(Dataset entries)
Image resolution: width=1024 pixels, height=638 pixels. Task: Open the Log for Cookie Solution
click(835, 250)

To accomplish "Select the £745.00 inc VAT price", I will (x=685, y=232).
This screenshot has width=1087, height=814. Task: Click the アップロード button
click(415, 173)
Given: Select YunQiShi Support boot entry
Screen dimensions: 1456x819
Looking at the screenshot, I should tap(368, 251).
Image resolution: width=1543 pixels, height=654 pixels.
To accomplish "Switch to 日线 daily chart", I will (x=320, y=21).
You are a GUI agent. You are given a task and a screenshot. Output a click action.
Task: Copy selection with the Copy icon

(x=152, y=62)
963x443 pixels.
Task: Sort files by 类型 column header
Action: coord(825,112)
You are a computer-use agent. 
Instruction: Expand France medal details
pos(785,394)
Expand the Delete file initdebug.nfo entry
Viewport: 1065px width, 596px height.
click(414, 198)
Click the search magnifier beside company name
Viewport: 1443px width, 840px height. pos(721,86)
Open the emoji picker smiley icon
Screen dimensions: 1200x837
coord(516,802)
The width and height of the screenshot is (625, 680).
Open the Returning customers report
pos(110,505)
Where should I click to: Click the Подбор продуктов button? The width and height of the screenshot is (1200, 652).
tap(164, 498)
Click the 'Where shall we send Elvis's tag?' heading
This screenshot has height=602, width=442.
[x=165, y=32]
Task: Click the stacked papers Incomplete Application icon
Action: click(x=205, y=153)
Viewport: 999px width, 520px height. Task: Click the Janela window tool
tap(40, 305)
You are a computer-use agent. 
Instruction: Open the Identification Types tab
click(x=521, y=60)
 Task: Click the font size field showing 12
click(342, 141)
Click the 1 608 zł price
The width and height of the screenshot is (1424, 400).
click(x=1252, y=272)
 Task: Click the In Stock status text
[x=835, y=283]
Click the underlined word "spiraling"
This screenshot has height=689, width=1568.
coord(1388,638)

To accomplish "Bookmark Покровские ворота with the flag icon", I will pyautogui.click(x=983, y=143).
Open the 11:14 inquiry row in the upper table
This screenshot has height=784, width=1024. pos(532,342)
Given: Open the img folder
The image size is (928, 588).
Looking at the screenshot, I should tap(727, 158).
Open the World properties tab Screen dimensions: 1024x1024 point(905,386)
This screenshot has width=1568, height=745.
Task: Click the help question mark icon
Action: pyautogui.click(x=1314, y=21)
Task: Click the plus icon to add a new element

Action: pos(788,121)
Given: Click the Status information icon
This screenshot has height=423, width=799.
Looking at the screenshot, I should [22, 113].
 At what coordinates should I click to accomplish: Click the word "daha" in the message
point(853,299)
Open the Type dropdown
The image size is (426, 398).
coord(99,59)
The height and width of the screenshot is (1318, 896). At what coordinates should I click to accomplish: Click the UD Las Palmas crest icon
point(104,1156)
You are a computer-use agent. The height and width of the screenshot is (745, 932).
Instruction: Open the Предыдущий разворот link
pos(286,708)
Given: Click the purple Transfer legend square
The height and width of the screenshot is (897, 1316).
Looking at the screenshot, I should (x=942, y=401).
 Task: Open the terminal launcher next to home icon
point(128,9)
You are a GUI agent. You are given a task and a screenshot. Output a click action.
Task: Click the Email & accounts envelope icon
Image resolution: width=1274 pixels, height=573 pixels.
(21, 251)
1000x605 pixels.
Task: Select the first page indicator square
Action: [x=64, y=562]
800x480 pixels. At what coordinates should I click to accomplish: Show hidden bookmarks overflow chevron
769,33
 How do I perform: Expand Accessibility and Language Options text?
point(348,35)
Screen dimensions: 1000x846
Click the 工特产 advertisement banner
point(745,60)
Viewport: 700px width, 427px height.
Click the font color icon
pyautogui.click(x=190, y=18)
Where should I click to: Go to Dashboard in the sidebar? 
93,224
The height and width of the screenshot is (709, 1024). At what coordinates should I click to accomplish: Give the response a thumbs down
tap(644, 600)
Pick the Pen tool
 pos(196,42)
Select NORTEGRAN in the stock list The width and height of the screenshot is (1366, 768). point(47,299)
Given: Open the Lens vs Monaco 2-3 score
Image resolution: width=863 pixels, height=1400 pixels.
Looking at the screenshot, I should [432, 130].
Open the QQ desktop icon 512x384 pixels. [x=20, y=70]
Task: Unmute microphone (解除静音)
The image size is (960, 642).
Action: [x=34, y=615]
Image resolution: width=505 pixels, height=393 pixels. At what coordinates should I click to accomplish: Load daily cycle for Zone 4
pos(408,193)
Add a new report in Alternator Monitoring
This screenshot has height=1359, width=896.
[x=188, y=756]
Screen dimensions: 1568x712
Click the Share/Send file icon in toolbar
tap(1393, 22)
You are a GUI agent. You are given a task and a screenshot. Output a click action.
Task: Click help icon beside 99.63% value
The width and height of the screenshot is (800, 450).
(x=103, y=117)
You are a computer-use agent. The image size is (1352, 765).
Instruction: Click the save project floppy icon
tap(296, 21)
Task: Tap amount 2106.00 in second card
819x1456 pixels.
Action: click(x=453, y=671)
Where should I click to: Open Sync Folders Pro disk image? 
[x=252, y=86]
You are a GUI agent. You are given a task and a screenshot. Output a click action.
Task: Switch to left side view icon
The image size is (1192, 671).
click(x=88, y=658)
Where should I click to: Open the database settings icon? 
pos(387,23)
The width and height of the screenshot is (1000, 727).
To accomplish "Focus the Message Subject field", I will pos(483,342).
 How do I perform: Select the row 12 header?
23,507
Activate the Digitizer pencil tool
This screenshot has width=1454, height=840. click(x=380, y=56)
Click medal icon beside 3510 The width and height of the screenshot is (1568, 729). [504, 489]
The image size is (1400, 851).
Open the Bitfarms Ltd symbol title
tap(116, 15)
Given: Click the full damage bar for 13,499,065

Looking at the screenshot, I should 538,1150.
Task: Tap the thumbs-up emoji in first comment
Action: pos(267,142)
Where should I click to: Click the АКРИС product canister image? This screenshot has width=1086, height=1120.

■ Exercise objective: Given the entries above, say how many lines include the word "computer", and write nothing besides the number.

■ Written response: 4